The inquiry was held, and Brooke was entirely cleared. But, as we said before, Messrs. Hume and Cobden offered no public apology. Indeed, no man comes well out of the diffi- culty, save the victim of Radical narrow-mindedness. And Rajah Brooke's protest remains an eloquent condemnation of Parliamentary intermeddling. " Do not disgrace your public servants," said he in the thick of the agitation, " by inquiries generated in the fogs of base suspicion ; for, remember, a wrong done is like a wound received,—the scar is inefface- able. It may be covered by glittering decorations, but there it remains to the end." But if at home he was regarded as a criminal, his return to Sarawak was hailed with universal enthusiasm. Was he not the country's saviour ? And had he not suppressed those terrific pirates, who threatened Sarawak with their huge boats, eighty feet long, propelled by seventy oars ? Of course Mr. Hume neither knew nor cared aught of the Rajah's exploits. The pirates were pronounced harmless fishermen, done to death by the avarice of an English adventurer. Nor did Brooke's splendid conduct in a war with the Chinese endear him to his countrymen, though he drove back the invaders with his own troops and his own money. But he did not bring the war to a successful termination without incurring a debt of £5,000. And then, indeed, his plight was serious. He had spent every penny of his fortune, and all that was left him was a pension of £70, given for a wound received in Burmah. Truly, it seemed like a triumph for Messrs. Hume and Cobden.

"I am weary," he wrote, "weary of heart, without faith, without hope in man's honesty." Nor was the most foolish step taken yet. Merely to prove a bold distrust in Brooke, the Consul-General in Borneo was directed "to send to the nearest English Colony all British subjects accused of crimes and misdemeanours within the Sultan's dominions, including Sarawak." Not only was this order in direct opposition to existing treaties, but it proved that the Government knew not where Sarawak was situated. But rather than support the rule of Rajah Brooke, the English statesman would have spent hundred of pounds in sending prisoners and witnesses to Singapore, that the theft of a shilling should be avenged ! However, the Government received correction, and the benefits of Rajah Brooke's rule are not yet abolished.

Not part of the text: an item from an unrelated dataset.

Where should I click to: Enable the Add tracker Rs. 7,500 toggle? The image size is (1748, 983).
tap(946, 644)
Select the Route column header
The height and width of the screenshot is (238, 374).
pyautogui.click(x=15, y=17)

Sir Spenser St. John's biography, an admirable number in an admirable series—" Builders of Greater Britain "—is a proper panegyric of a great man. The biographer's enthusiasm is heart-whole and loudly expressed. And not a word of praise is forced or misapplied. Sir James Brooke was not only a great ruler, he was a man of singular taste and charm. His library, unhappily destroyed by the Chinese, was sufficient proof of his many-sided learning ; his house was a miracle of elegance. "I like conches," he once wrote, "and easy chairs, and newspapers, and clear streams, and sunny walks." And that which he liked himself, he would have put within the reach of his subjects. Nor did intrigue wholly destroy his pleasure. He said at the end : " I have been a happy man, and can pillow my head with the consciousness of a well-spent life and sacrifice and devotion to a good cause!' Upon such a consciousness as that not even the memory of Joseph Hume could throw more than a passing shadow.